O trecho da entrevista se refere às divergências contidas no Plano em relação às demandas atuais. As divergências ocorrem, nesse entendimento, pelas orientações de políticas do governo federal e o entendimento local sobre certos temas como, por exemplo, a acessibilidade. Para além das divergências, o próprio cumprimento das metas e objetivos estabelecidos no atual Plano, não é incorporado pela gestão atual. O trecho abaixo evidencia essa afirmação:

O grande problema é transformar aquelas ações, que acho que isto não é exclusividade aqui de Goiana, é transformar aquelas ações, aquelas ideias que estão lá no Plano em realidade, em execução para que se torne realidade. (Presidente do Sindicato dos Professores do Município de Goiana 2013-).

O relato evidencia a desconexão entre o que é documentado em um plano de educação e a materialização do planejamento. Sobre as dificuldades de planejar e materializar o que é planejado a discussão no Plano Nacional relaciona a dificuldade “a complexidade do modelo federativo brasileiro, as lacunas de regulamentação das normas de cooperação e a visão patrimonialista que ainda existe em muitos setores da gestão pública” (BRASIL, 2014, p. 5). O entendimento é que deve haver um esforço contínuo para que as desigualdades estabelecidas historicamente sejam eliminadas.

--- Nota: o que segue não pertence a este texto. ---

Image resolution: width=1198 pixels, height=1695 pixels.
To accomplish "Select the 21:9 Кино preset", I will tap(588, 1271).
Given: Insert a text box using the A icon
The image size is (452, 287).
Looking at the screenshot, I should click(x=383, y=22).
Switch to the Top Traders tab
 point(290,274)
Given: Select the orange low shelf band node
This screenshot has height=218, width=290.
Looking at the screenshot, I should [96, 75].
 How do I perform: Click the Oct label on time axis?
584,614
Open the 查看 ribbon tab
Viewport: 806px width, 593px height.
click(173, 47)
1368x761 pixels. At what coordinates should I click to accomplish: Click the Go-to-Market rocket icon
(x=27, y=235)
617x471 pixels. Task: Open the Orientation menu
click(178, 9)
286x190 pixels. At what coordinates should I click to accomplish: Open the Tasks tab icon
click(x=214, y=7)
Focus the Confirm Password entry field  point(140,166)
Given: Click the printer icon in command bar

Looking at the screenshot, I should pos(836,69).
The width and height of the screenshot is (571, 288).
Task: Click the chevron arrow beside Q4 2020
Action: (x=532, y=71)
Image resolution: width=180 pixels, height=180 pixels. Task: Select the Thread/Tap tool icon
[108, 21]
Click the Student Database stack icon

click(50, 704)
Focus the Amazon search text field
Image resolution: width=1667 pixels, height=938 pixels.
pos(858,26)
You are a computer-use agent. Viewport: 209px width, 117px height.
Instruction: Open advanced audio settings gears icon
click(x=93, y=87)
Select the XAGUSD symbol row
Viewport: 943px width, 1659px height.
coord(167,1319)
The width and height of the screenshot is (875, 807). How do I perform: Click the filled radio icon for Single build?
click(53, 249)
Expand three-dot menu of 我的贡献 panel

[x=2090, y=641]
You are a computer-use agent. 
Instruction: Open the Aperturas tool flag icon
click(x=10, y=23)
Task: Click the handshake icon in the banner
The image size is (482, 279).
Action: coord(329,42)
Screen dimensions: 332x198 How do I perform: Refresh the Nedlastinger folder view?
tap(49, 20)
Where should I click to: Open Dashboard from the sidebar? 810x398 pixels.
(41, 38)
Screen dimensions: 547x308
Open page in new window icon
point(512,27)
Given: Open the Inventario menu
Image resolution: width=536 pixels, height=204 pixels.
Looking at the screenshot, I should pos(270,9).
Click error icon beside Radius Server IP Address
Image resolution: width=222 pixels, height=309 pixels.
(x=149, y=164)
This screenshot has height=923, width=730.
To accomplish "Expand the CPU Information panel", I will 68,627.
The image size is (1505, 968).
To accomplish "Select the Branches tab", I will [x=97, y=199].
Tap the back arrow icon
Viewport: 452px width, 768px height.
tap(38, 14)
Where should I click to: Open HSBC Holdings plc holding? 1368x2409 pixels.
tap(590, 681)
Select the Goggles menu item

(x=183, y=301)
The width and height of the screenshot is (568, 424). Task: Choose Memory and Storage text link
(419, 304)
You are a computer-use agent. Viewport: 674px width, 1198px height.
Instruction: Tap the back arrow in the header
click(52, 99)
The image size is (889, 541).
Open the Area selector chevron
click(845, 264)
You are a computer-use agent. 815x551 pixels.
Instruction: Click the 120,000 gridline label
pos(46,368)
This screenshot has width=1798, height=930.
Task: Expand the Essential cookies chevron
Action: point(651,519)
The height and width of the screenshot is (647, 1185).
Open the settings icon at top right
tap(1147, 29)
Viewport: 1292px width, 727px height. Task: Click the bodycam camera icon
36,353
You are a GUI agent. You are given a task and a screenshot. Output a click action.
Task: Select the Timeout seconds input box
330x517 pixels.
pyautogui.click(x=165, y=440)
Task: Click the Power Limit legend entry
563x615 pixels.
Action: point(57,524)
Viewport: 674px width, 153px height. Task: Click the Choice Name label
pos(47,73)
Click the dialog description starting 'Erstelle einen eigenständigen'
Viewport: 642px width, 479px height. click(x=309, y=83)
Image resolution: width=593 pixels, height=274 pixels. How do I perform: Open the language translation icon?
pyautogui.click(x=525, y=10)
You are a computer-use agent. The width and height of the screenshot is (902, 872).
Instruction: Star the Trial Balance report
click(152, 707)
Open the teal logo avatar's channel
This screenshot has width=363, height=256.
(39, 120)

Dessa forma, a construção de um Plano perpassa o período de mandatos políticos e o desafio, nesse caso, é consolidá-lo como política de estado. Consideramos que o Plano que resulta da construção do planejamento municipal de educação para o decênio de 2008-2017 é instrumento político que não é incorporado como uma política de Estado e por isso, permeado por descontinuidades.

Nas entrevistas é enfatizado impasses entre o que está registrado no Plano Municipal de Educação e a prática política da gestão da educação. Este quadro é indicativo, de acordo com os relatos, que falta atualização do documento e, portanto, tornou-se desconexo para as ações da política de educação. O contexto de mudanças também favorece a necessidade de atualização e formalização de ações da política local direcionadas a demandas estabelecidas e do contexto mais recente do município.